===== Texte à lire =====

14.         Par acte du 21 octobre 2019, APV a formé un recours auprès de la chambre administrative de la Cour de justice (ci-après : chambre administrative) contre cet arrêté. Ce recours a été enregistré sous le numéro de procédure A/3895/2019.

15.         Le 10 octobre 2019, le département a délivré les autorisations de construire DD 111'744 et de démolir M 8'200, lesquelles reprenaient les conditions prévues notamment dans les préavis de l'OCLPF, de la DIT, de la DGAN, de la CA, de la SPI, du SMS et de la commune précités.

Ces deux décisions ont été publiées le même jour dans la Feuille d'avis officielle de la République et canton de Genève (ci-après : FAO).

16.         Par acte du 6 novembre 2019, déposé au greffe du Tribunal administratif de première instance (ci-après : le tribunal), APV (ci-après : la recourante) a recouru contre les autorisations de construire et de démolir précitées, concluant à leur annulation, sous suite de frais et dépens ; subsidiairement à l'annulation de l'autorisation de démolir en ce qu'elle concernait la maison de maître B27 et l'autorisation de construire en ce qu'elle concernait toute construction à l'emplacement de ladite maison de maître. Préalablement, elle a sollicité la restitution de l'effet suspensif au recours, cela fait, la suspension de la présente procédure jusqu'à droit jugé dans la procédure de classement A/3895/2019, puis, à défaut de suspension, à ce qu'un délai lui soit octroyé pour compléter son recours sur le fond, le droit de compléter ou de modifier ses conclusions une fois la procédure A/3895/2019 terminée devant en outre lui être réservé.

APV, qui avait la qualité pour recourir au sens de l'art. 145 al. 3 de la loi sur les constructions et les installations diverses du 14 avril 1988 (LCI - L 5 05), contestait ces deux autorisations, au motif que la procédure visant le classement des bâtiments dits « de la Chevillarde » situés sur la parcelle n° 491 dont notamment la maison de maître B27, d'une valeur historique exceptionnelle, était actuellement pendante auprès de la chambre administrative. Comme l'issue de cette procédure était décisive pour le sort du présent recours, la suspension de la procédure devant le tribunal devait être prononcée.

===== Données fournies =====

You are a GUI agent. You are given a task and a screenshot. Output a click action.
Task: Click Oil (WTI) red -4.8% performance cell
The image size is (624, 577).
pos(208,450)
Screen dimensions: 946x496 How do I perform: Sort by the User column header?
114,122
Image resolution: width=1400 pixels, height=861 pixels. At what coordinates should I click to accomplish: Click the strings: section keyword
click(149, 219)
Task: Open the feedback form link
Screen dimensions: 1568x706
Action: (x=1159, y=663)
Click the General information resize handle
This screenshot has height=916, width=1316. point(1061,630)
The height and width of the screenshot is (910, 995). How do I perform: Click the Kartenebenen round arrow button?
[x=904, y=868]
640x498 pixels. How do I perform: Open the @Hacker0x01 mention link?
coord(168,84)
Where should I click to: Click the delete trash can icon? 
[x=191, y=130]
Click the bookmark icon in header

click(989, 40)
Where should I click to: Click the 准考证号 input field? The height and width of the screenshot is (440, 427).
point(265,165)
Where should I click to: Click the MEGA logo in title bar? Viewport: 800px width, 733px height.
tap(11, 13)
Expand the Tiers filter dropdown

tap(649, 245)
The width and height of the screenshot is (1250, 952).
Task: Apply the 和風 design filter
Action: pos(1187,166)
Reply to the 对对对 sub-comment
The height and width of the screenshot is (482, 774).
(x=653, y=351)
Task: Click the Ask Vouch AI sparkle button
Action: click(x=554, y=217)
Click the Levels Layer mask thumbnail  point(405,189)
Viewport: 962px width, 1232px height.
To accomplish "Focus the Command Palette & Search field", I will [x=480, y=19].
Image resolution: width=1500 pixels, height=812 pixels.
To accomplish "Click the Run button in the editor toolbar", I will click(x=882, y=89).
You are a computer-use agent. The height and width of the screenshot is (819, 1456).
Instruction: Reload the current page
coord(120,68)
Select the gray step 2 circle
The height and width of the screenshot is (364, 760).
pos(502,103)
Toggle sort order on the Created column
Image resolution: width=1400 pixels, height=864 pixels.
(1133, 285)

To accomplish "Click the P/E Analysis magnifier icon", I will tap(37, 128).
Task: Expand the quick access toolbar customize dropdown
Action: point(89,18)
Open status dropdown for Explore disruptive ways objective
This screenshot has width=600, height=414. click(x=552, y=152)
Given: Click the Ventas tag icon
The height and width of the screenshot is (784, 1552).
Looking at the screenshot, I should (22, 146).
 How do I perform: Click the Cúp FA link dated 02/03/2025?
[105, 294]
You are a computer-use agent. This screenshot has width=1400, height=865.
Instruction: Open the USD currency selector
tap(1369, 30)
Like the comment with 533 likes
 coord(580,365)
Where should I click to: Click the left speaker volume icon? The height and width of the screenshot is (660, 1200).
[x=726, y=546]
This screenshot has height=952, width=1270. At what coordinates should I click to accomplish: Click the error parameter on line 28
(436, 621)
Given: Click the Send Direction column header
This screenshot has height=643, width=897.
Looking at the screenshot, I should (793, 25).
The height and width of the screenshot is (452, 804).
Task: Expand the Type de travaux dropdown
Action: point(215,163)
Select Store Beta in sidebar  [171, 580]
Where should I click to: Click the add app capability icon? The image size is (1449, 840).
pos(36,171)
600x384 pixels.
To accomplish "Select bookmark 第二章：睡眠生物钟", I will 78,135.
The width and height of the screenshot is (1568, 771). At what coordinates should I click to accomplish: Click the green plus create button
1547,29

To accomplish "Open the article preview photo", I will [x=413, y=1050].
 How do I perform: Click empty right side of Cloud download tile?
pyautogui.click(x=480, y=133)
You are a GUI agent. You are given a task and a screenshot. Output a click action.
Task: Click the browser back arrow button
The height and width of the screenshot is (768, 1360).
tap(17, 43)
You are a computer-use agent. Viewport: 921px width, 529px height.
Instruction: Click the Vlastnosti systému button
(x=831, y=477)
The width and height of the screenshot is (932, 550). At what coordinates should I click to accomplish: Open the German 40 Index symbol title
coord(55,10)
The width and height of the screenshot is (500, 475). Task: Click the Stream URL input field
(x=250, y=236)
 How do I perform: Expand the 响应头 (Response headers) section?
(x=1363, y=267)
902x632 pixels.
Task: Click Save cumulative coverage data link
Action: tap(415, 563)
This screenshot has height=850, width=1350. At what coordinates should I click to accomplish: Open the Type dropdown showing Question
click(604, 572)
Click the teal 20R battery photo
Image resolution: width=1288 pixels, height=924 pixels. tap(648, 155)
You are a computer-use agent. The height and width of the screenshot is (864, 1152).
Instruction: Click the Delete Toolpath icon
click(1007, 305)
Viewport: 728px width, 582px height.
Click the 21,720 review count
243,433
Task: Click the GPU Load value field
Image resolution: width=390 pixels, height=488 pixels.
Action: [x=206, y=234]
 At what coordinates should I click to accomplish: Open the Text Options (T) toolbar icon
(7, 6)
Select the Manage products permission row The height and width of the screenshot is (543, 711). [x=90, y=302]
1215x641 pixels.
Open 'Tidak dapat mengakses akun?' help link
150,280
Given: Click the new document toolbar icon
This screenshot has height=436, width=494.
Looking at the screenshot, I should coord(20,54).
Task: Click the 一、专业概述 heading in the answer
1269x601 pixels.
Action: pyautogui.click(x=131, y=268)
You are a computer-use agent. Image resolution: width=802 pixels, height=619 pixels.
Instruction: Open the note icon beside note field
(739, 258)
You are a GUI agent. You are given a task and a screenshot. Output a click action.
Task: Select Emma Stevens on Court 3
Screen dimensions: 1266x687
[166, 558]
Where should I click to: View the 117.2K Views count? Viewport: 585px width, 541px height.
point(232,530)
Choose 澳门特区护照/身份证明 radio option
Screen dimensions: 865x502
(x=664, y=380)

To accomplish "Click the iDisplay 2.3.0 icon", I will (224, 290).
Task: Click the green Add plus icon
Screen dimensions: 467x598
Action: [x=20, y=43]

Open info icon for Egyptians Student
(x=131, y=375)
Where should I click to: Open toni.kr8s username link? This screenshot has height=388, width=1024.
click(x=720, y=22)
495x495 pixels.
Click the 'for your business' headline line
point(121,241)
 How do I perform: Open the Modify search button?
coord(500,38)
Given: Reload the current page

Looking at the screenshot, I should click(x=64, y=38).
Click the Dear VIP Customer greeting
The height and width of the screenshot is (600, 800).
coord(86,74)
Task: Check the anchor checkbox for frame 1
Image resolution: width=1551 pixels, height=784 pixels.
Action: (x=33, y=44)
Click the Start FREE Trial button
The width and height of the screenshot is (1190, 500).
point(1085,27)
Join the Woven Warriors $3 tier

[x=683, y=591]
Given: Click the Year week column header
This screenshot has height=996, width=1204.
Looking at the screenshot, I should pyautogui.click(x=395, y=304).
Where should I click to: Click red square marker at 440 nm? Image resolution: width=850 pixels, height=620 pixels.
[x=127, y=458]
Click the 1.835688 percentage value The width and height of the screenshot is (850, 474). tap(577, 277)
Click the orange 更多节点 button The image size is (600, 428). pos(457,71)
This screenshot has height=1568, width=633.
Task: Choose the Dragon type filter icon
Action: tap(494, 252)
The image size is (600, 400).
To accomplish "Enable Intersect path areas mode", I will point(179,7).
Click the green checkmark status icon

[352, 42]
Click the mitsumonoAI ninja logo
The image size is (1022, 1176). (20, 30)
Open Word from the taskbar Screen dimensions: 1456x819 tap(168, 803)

=====

Consigne
Extrayez du texte sur les recours d'APV le passage qui va de « 14.         Par acte » jusqu'à « la commune précités. » inclus, sans rien y changer.

Réponse attendue
14.         Par acte du 21 octobre 2019, APV a formé un recours auprès de la chambre administrative de la Cour de justice (ci-après : chambre administrative) contre cet arrêté. Ce recours a été enregistré sous le numéro de procédure A/3895/2019.

15.         Le 10 octobre 2019, le département a délivré les autorisations de construire DD 111'744 et de démolir M 8'200, lesquelles reprenaient les conditions prévues notamment dans les préavis de l'OCLPF, de la DIT, de la DGAN, de la CA, de la SPI, du SMS et de la commune précités.